Hi waddington!
This equation can be solved in the following way. I'll assume here
that the -Z is not part of the denominator of the fraction in the
exponent, so your equation would look like this:
1
Y = --------------------------
1 + exp( -X(X-1)/2 ) - Z
We start by taking the reciprocal,
1/Y = 1 + exp( -X(X-1)/2 ) - Z
Substract (1-Z),
1/Y - 1 + Z = exp( -X(X-1)/2 )
Take natural logarithm,
ln( 1/Y - 1 + Z ) = -X(X-1)/2
Multiply by -2,
-2ln( 1/Y - 1 + Z ) = X(X-1) = X^2 - X
And finally, setting C = 2ln( 1/Y - 1 + Z ), and adding C,
X^2 - X + C = 0
This equation can be solved using the quadratic equation formula, so
we get the following two possible solutions for X:
X1 = ( 1 + sqrt(1 - 4C) )/2
X2 = ( 1 - sqrt(1 - 4C) )/2
where C=2ln(1/Y - 1 + Z).
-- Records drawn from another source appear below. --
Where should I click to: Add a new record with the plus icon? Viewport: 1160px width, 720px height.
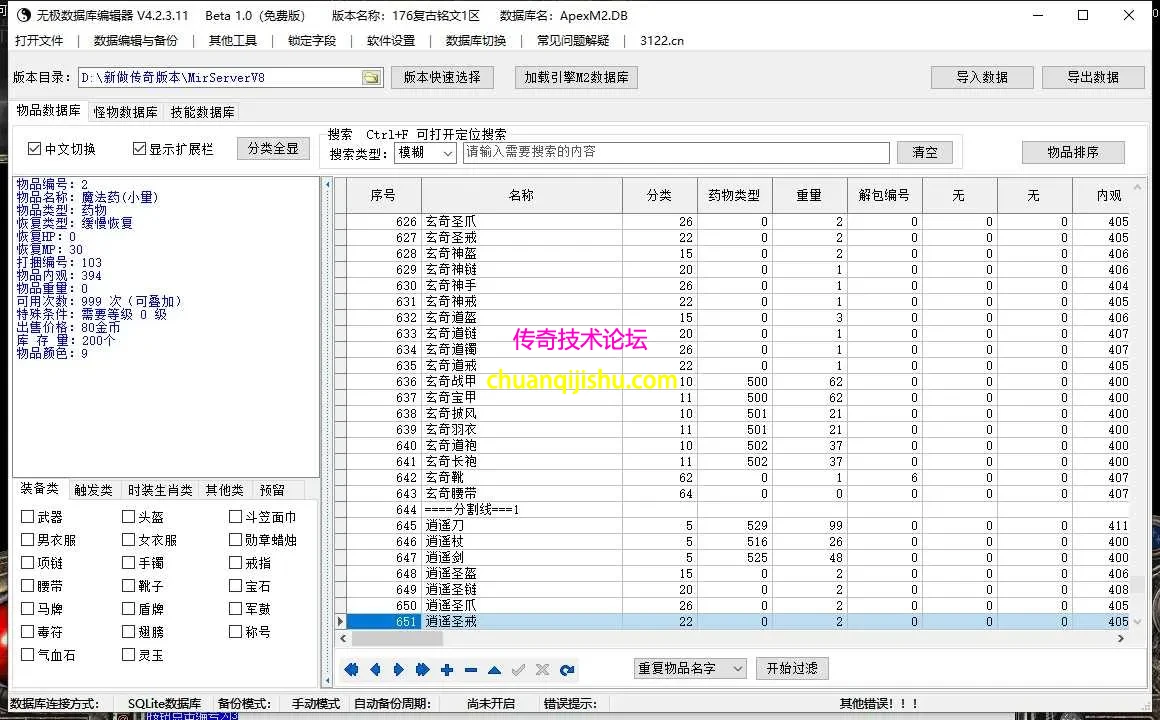coord(446,669)
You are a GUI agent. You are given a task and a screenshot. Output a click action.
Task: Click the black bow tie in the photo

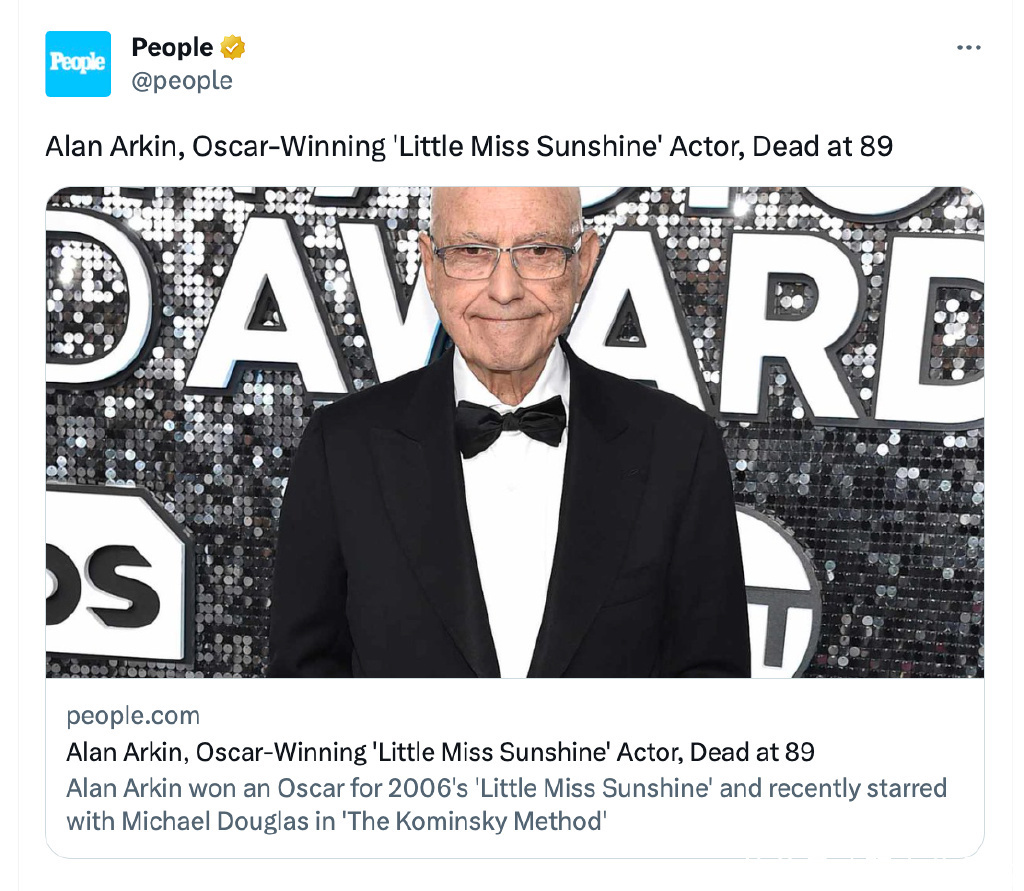click(x=511, y=420)
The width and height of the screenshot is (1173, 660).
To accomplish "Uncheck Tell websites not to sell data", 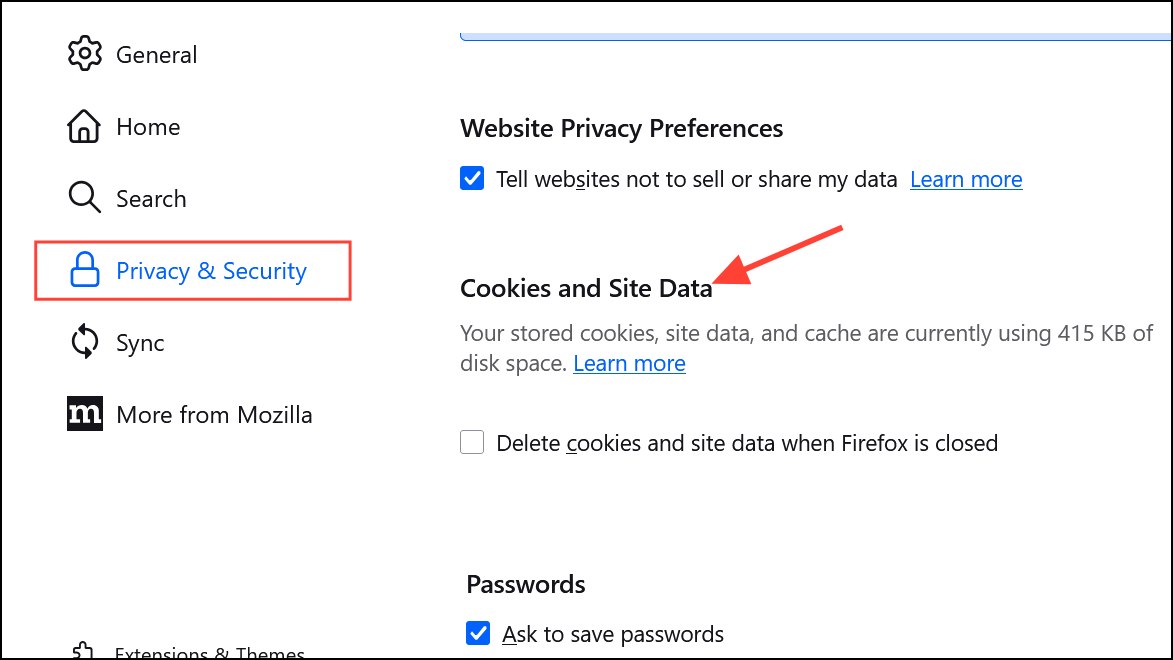I will 472,179.
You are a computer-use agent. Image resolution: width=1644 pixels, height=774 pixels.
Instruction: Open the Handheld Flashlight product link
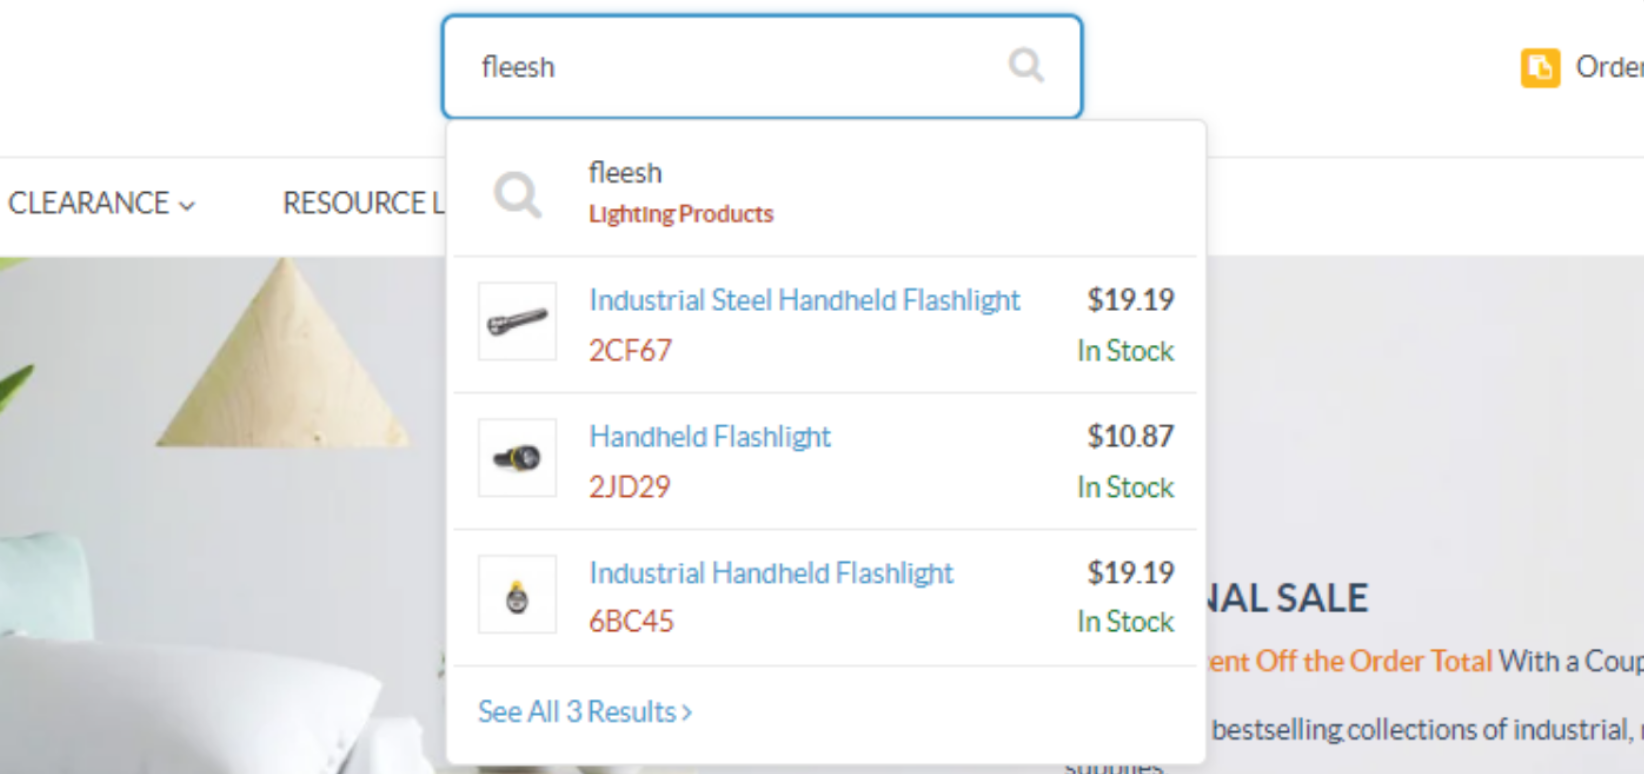[x=710, y=437]
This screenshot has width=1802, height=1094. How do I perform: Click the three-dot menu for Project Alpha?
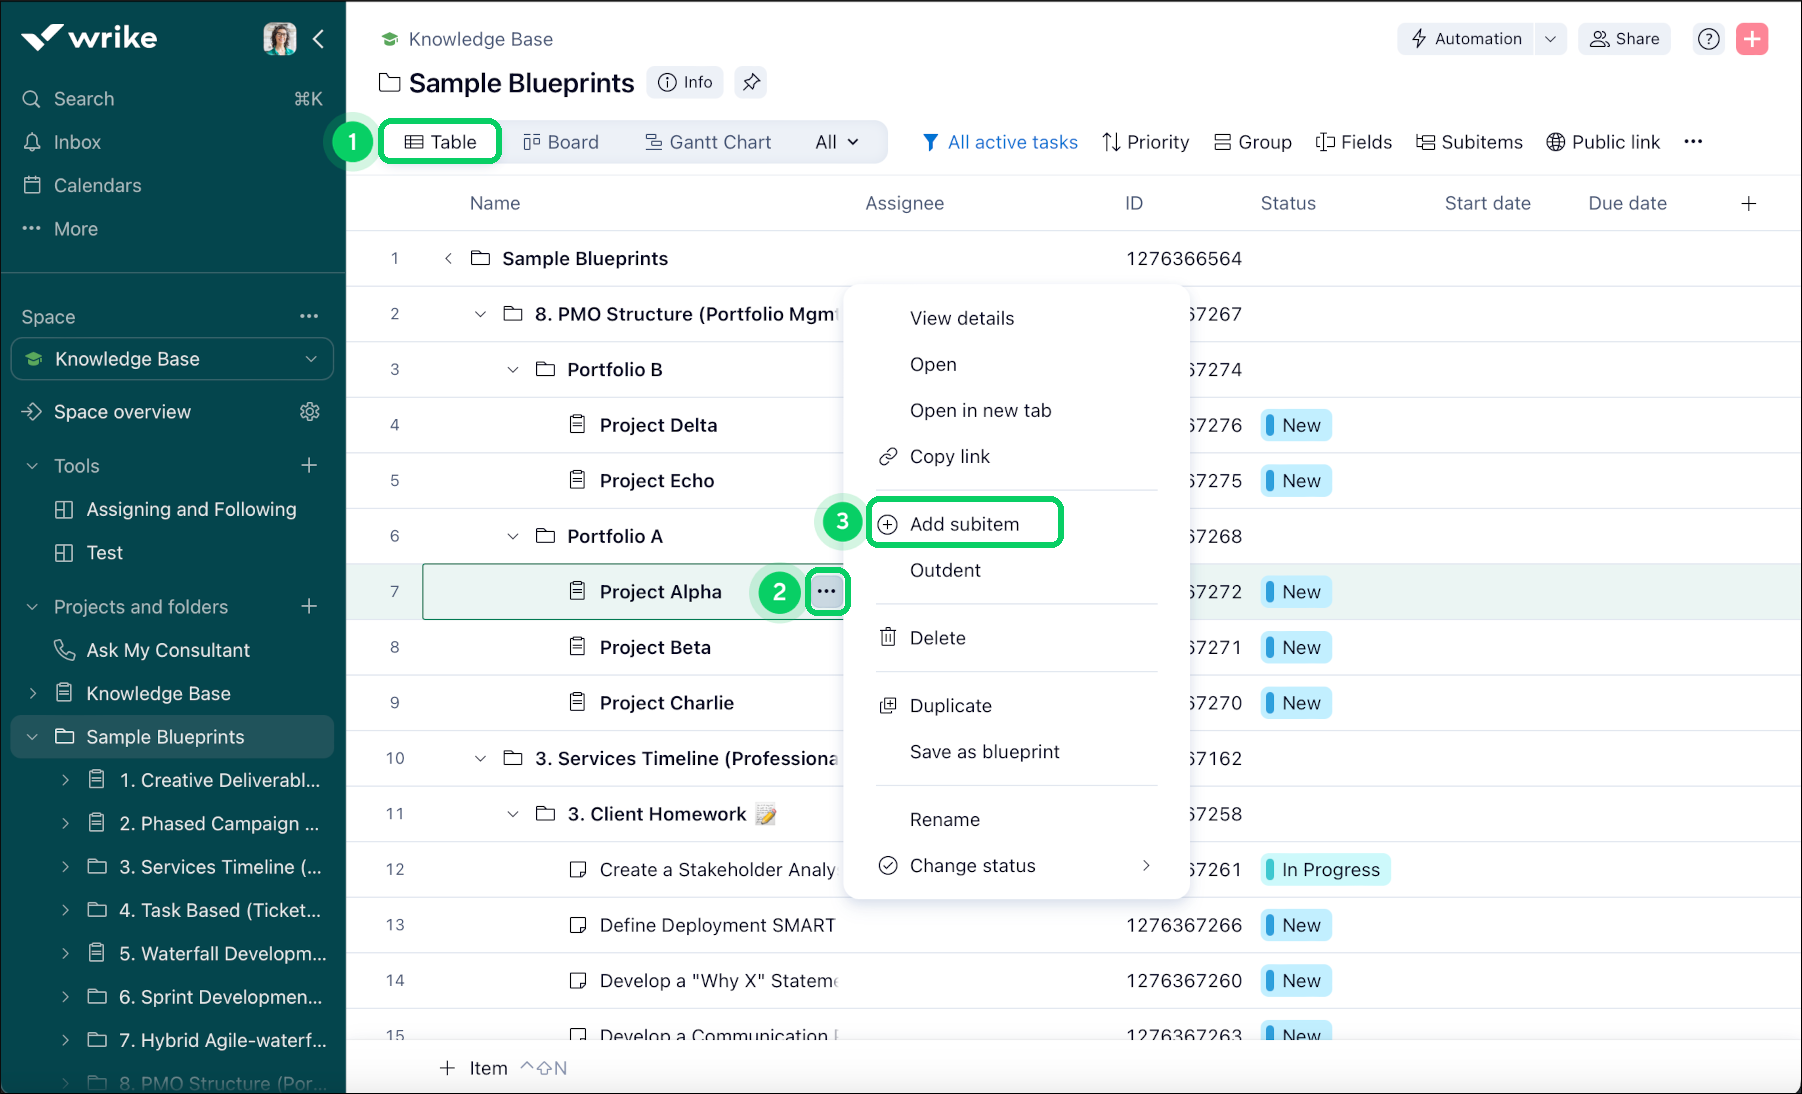click(x=826, y=592)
Bear in mind that, if Y and Z are constants,
they should be set such that
1/Y - 1 + Z > 0
otherwise, the equation has no solution.
I hope this helps!
Best wishes,
elmarto |
Clarification of Answer by
elmarto-ga
on
11 Mar 2005 09:19 PST
Hi waddington,
While the correct equation is a bit different, the procedure for
solving it is much the same. I'll copy my original answer here and
update the equations when appropiate:
We start by taking the reciprocal,
1/Y = 1 + exp( -X(X-1)/2 + Z )
Substract 1,
1/Y - 1 = exp( -X(X-1)/2 + Z )
Take natural logarithm,
ln( 1/Y - 1 ) = -X(X-1)/2 + Z
Subtract Z,
ln( 1/Y - 1 ) - Z = -X(X-1)/2
Multiply by -2,
-2(ln(1/Y - 1) - Z) = X(X-1) = X^2 - X
And finally, setting C = 2(ln(1/Y - 1) - Z) , and adding C,
X^2 - X + C = 0
This equation can be solved using the quadratic equation formula, so
we get the following two possible solutions for X:
X1 = ( 1 + sqrt(1 - 4C) )/2
X2 = ( 1 - sqrt(1 - 4C) )/2
where C=2(ln(1/Y - 1) - Z). Bear in mind that, if Y and Z are constants,
they should be set such that
1/Y - 1 > 0
otherwise, the equation has no solution.
Best regards,
elmarto
|